How to extract more information from categorical plots

https://ift.tt/9Cxz7dr Easily get deeper insights into your categorical data by using these two methods Photo by John Schnobrich on Uns...

https://ift.tt/9Cxz7dr

Easily get deeper insights into your categorical data by using these two methods

When comparing the distributions of categorical data with a numerical target variable the three most used plots are generally the boxplot, violinplot and stripplot. Let’s take a look at these graphs plotted using Python’s seaborn library and analyze how we can extract more information from these plots. We’ll use a hypothetical data set about big cats and their weights, which I generated using their weight statistics from Wikipedia.

import seaborn a sns
import pandas as pd

df = pd.read_csv('big_cats.csv')

sns.boxplot(df, x='cat', y='weight (kg)')

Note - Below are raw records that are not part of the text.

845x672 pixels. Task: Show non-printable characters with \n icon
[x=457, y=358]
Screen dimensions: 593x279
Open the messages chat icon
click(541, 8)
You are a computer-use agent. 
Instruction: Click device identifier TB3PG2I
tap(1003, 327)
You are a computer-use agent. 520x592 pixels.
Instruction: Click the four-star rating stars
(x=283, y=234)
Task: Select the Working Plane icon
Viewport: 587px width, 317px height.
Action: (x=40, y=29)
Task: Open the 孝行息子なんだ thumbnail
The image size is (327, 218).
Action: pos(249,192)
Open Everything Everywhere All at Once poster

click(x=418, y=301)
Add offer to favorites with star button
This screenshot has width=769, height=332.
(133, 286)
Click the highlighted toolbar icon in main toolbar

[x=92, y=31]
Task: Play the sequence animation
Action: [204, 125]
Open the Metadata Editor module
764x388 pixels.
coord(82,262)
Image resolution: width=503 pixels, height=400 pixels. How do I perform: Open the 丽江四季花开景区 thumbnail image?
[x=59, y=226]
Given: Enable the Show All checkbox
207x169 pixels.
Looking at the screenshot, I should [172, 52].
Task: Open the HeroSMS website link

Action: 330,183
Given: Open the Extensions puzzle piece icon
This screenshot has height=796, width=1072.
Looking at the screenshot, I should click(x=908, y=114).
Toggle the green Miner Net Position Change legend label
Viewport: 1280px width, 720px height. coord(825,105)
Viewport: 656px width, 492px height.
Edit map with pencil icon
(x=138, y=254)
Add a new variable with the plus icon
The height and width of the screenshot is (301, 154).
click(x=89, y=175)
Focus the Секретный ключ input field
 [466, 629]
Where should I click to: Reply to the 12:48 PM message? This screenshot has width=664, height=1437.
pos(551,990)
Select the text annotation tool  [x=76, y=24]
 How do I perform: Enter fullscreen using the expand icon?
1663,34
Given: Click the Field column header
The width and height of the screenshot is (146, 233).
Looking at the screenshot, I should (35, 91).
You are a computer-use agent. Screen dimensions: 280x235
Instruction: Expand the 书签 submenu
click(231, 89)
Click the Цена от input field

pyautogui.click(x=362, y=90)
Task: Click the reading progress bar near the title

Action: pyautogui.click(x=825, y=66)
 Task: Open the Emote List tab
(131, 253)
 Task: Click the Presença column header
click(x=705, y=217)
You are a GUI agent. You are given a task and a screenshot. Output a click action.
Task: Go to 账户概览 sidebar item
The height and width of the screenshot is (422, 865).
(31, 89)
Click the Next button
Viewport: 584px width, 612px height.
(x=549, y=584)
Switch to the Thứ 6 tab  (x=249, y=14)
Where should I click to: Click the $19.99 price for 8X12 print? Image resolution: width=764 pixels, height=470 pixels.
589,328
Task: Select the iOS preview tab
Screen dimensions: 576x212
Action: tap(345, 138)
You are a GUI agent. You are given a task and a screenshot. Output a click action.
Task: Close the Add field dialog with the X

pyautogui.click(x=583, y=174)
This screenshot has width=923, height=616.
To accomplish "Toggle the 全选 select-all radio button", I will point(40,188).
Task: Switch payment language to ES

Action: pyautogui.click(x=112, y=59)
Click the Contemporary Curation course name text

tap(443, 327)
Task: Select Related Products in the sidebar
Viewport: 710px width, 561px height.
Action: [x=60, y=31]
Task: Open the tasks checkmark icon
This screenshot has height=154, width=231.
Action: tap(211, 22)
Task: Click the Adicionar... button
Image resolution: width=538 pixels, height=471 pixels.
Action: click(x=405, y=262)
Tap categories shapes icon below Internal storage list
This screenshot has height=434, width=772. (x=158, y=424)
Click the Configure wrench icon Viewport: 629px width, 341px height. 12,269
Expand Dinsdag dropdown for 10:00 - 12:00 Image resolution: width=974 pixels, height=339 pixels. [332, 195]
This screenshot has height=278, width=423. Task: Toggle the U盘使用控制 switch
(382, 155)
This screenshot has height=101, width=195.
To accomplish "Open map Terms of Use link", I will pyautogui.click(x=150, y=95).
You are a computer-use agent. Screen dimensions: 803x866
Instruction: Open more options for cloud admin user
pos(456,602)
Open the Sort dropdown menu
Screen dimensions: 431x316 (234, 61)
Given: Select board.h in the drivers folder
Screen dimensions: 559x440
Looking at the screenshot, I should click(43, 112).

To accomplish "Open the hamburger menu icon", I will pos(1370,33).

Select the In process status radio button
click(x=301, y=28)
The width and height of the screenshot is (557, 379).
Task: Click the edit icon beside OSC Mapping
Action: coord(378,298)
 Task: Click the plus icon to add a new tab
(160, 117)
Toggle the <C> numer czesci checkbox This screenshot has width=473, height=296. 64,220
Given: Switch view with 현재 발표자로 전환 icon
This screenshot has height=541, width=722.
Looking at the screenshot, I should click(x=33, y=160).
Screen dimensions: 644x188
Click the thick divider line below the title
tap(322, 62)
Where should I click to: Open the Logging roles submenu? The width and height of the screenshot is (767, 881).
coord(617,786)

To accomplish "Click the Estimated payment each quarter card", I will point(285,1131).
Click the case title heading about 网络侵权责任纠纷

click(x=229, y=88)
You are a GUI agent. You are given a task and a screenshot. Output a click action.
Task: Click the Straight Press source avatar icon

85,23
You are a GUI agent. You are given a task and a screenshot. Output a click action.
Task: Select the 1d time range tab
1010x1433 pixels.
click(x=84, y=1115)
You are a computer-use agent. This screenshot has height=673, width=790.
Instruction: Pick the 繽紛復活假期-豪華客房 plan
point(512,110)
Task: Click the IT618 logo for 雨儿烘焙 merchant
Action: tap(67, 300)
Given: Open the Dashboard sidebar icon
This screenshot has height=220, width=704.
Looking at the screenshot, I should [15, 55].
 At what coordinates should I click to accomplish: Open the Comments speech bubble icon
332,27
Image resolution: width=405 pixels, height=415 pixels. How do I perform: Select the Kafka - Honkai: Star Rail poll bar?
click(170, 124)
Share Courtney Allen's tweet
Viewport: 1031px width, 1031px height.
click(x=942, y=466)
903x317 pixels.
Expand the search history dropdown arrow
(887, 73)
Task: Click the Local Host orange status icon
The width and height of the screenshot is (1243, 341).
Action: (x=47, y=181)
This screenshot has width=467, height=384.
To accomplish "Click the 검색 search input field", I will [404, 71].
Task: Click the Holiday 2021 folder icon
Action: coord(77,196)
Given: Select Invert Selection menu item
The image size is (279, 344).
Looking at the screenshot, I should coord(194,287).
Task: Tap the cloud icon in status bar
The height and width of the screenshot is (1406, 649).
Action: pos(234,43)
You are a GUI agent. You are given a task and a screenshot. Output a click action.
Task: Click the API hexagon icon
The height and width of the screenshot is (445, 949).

From these boxplots we can extract the following information:

The weight of which 50% of each big cat species’ data points are (the coloured box). This is also called the Interquartile Range (IQR).
Each big cat species’ median weight, by looking at the middle horizontal line in the IQR.
The 25th and 75th percentile are called respectively Q1 and Q3. The lightest 25% of a big cat is up until the start of its coloured box and the heaviest 25% of a big cat is above the coloured box.
Any outliers, which are individual big cats within a species with a weight 1.5* IQR less or more than respectively Q1 and Q3.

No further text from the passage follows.